4. Bank Relationship Time 

Students will go the extra mile academically if you invest time into building trust and establishing a supportive environment, suggests a comprehensive 2022 study. The most effective teachers, the researchers concluded, strike a balance between relationships and rigor, resulting in productive classrooms filled with students who “engage in more challenging academic activities, behave more appropriately for the school environment, are genuinely happy to see their teacher, and meet or exceed their teacher’s expectations.”

On the first day of school, start with classic relationship-building strategies: positive greetings at the door, playing the name game, and planning get-to-know-you activities. After breaking the ice, invest in activities that promote a sense of belonging for all students. You can start by asking students to share a rose and thorn about their summer vacation, set aside a few minutes every day to check in on students or conduct surveys to learn more about their interests, or have them create identity portraits, which can be displayed on the walls and can significantly improve a sense of belonging and acceptance in your classroom.

5. CoCreate a Social Contract

You may be tempted to start the school year by taking the reins of the classroom and setting firm rules and policies—but a heavy-handed approach can backfire, leading to constant power struggles for the rest of the year. Be careful that you don’t “unwittingly engage in a negative reinforcement pattern,” researchers caution in a 2016 study, since frequently reprimanding students in front of their peers can cause them to withdraw, creating a cold or even combative environment.

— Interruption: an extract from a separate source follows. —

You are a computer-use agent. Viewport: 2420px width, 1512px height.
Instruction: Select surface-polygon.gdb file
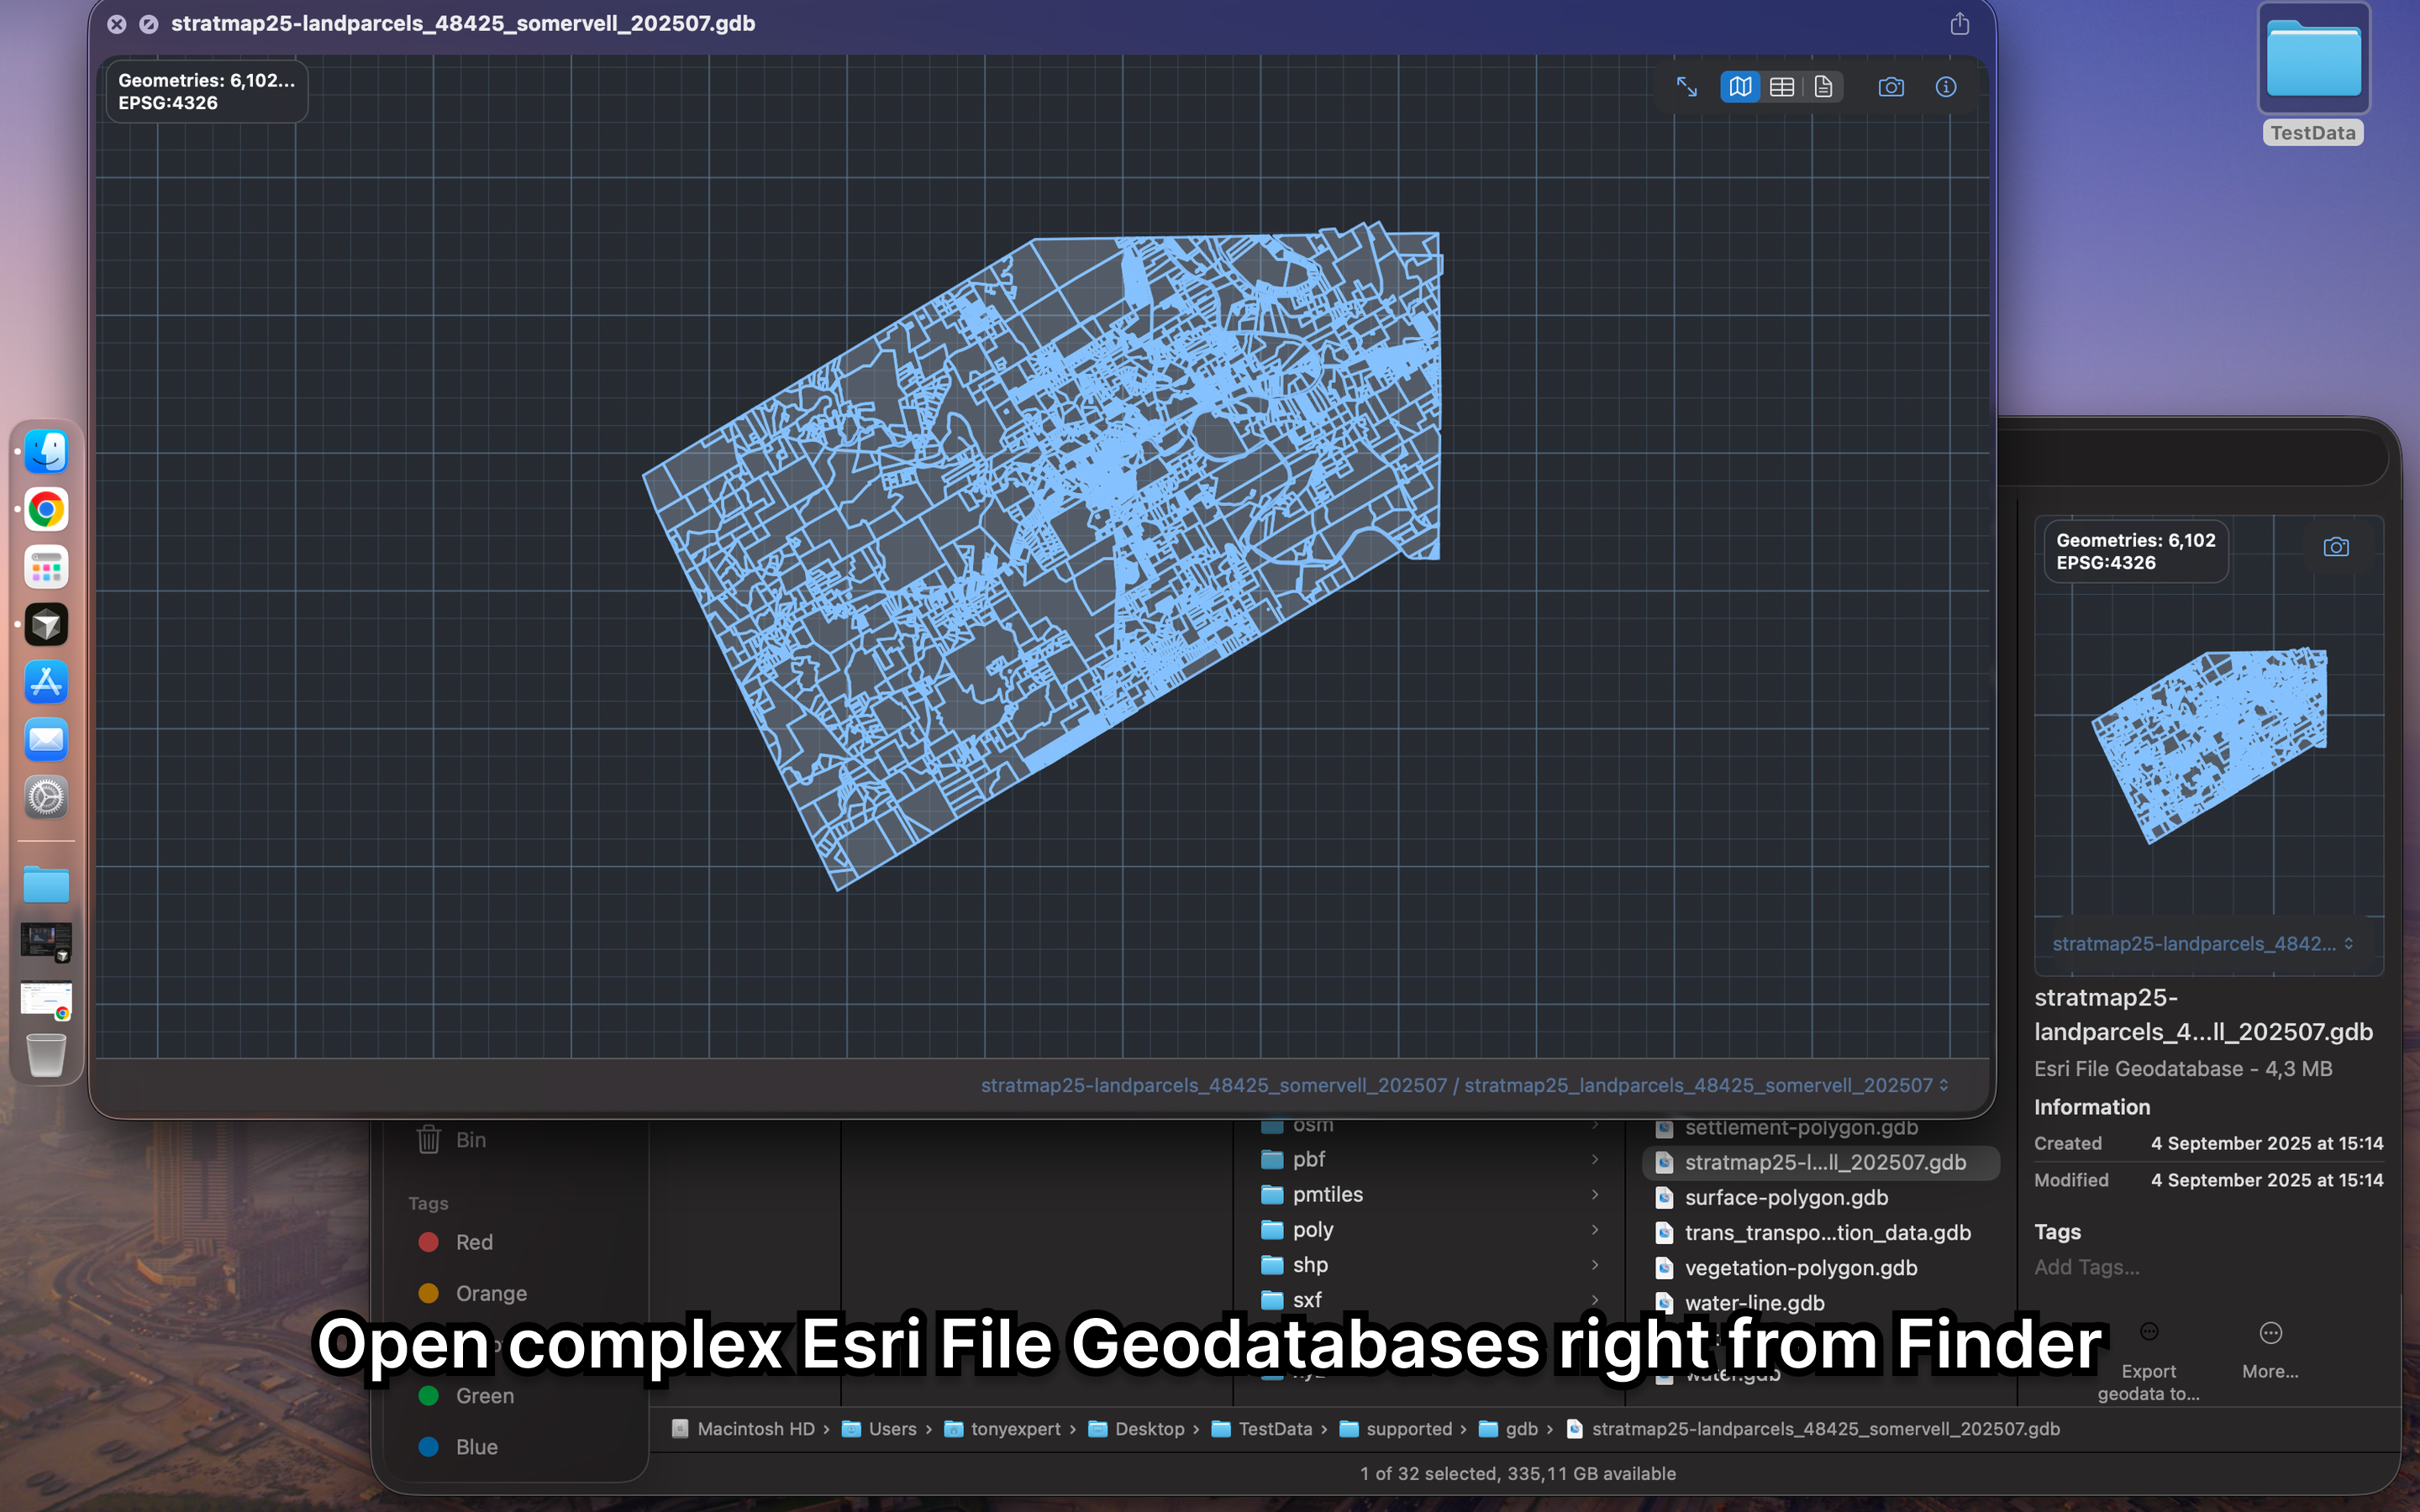1786,1197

Instead, share the space: Invite students to take responsibility for how the classroom is run. It’s often more effective when “classroom rules are negotiated instead of imposed,” researchers explain in a 2016 meta-analysis of effective classroom management strategies, arguing for an approach that invites students to cocreate classroom rules.

It doesn’t have to be a free-for-all. At the beginning of the year, Bobby Shaddox, a seventh-grade social studies teacher in Portland, Maine, invites students to identify 10 adjectives that describe a smooth-running classroom. Students offer words like “focused,” “considerate,” and “resourceful,” which Shaddox then displays on the board to refer to throughout the school year. “It helps us own the behavior in the classroom,” Shaddox says. “Instead of a top-down list of rules that a teacher gives a class, these are words that we generated together. These are words that we believe in.”

6. Be the Calmness They Need 

There will be a few students whose mission is to get under your skin. But escalating tense situations and reacting to every provocation is more often than not a mistake, according to a 2021 study. That’s because “emotions are contagious,” say researchers, and negative emotions displayed by the teacher can have long-lasting, pass-along effects.

When students push your buttons, try your best to tap into your reservoir of compassion and empathy, suggests Amanda Morin, an educator and director of thought leadership at Understood.org. Take a moment to catch your breath, regroup, and then try to look for the reason behind the student’s behavior by asking questions like “Is something bothering you?” and “Are you OK?” Doing so shows that you care about them personally and can look past the choices they make.

It’s not easy, of course, and it helps to come mentally prepared for conflict avoidance on the first day of school. “Think through scenarios that might happen in your classroom and how you want to respond before the start of the year,” suggests high school teacher and instructional coach Emily Terwilliger. The internal role-playing will pay dividends, providing you with a script to rely on when the going gets tough—and giving you a chance to ”make those first redirects and interventions less intimidating.”